Do you already use HACCP? Now you can make it digital and faster

If you work in primary production, processing or food logistics, HACCP and good hygiene practices are already part of your daily work.

So the real question is not whether you do it, but how you manage it: with paper records and scattered sheets, or with digital tools that simplify checks, clear dashboards and faster decisions?

In the following lines, we will review the key concepts of HACCP and take an in-depth look at how to make it digital in order to manage it more quickly and efficiently. Read on!

What is HACCP in 60 seconds

HACCP stands for Hazard Analysis and Critical Control Points. It is a preventive system for identifying, assessing and controlling hazards throughout the supply chain, from field to shelf.

It is not just a document to be presented at audits: it is an operational process with roles, limits, monitoring and records that guide daily decisions.

HACCP is based on 7 key principles that help prevent risks and structure controls:

1. Hazard analysis

Biological (microorganisms), chemical (residues) and physical (foreign bodies) risks are identified, assessing where they may occur, how likely they are to occur and how serious they are.

2. Critical control points (CCP)

The stages of the process in which to intervene to prevent or eliminate hazards are identified, such as pasteurisation, blast chilling or temperature control on receipt.

3. Critical limits

For each CCP, threshold values are defined that indicate whether or not the process is compliant (e.g. +4 °C for the cold chain or cooking times/temperatures).

4. Monitoring

The methods, frequency and responsibilities for measurements are established, specifying the tools, timescales and people involved.

5. Corrective actions

Decisions are made on what to do when a limit is exceeded: batch blocking, reworking, scrapping or cause analysis to correct and prevent.

6. Verification

Checks are carried out to ensure that the system is working: calibrations, sampling, internal audits and periodic tests.

7. Documentation

Records and supporting evidence (temperature charts, sanitisation checks, verification reports) are collected and archived so that evidence is always available in the event of an audit.

From the field to the warehouse: all actors involved in HACCP

HACCP and good hygiene practices affect the entire chain.

Primary production

Livestock farms, agricultural farms, aquaculture.

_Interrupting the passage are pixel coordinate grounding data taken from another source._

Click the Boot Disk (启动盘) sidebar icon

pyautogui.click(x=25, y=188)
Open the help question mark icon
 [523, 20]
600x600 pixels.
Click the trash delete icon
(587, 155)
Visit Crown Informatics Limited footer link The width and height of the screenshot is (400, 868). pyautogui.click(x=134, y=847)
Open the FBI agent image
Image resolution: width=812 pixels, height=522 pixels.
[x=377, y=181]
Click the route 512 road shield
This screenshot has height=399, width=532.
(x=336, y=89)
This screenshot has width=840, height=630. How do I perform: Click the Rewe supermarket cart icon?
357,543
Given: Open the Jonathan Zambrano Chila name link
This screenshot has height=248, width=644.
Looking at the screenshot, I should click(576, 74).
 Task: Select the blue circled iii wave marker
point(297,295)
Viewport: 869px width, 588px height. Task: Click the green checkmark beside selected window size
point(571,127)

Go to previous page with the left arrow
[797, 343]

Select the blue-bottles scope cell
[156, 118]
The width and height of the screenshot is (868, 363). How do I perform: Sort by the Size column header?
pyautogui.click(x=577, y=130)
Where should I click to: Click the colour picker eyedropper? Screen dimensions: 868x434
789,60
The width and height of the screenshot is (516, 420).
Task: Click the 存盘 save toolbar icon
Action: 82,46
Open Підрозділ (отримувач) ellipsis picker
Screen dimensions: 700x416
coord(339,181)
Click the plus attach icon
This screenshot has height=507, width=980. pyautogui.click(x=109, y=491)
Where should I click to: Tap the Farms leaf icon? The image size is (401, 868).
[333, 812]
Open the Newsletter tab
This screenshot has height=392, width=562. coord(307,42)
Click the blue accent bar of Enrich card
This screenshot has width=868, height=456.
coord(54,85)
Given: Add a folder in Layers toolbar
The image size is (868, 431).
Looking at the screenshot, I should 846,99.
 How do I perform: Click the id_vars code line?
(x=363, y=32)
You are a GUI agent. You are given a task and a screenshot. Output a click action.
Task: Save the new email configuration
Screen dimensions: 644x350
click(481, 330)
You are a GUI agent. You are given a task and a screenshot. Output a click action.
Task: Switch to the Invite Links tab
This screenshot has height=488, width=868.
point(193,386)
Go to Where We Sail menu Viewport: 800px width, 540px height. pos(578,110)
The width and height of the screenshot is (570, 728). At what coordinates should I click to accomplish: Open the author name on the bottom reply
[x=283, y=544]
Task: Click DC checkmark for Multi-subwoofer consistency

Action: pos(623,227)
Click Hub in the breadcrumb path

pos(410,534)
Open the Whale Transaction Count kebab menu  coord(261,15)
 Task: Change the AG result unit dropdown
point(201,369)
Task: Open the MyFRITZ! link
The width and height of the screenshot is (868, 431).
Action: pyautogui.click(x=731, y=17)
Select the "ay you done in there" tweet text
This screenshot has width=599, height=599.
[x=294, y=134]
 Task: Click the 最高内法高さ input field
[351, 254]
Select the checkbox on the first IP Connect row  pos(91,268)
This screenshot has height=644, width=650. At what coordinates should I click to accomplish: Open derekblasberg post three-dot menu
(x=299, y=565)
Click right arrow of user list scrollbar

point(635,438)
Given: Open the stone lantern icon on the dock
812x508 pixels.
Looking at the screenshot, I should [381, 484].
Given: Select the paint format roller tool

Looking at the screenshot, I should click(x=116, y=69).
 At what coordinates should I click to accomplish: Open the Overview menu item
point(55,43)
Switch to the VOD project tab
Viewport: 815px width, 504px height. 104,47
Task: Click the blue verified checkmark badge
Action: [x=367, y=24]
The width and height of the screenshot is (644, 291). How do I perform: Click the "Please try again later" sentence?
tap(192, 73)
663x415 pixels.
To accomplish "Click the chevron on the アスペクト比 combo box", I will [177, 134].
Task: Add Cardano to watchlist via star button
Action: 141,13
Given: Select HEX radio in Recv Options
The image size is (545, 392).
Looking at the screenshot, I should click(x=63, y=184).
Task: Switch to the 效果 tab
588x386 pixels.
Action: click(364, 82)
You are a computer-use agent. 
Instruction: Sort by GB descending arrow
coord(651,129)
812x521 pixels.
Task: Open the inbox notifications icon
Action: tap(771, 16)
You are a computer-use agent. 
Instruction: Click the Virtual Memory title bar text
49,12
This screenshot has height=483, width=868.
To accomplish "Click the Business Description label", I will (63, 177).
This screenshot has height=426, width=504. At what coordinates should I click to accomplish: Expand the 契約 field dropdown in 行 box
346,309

Here, the focus is on hygiene, water, feed and treatments, together with the control of environmental contamination and the correct management of collection and transport to the first point of reception.

Processing

Factories that cook, grind and package.

This is where many CCPs (cooking, cooling, metal detectors, protective atmosphere) and PRPs, or Prerequisite Programmes, are concentrated, i.e. the basic good practices that support and make the entire HACCP system effective (hygiene, maintenance, sanitisation, etc.).

Logistics and storage

This concerns refrigerated warehouses, cross-docking and transport activities, where the central issue is to guarantee the cold chain.

The integrity of packages, cleanliness and zoning are also important here, as well as the correct management of allergens, batches and traceability.

Each link has specific risks, but the goal is the same: to prevent the problem (not chase it downstream) and demonstrate this with data and records.

Why HACCP is much more than just a legal requirement

HACCP is not just a practice that must be complied with by law, but a tool that brings concrete and immediate benefits.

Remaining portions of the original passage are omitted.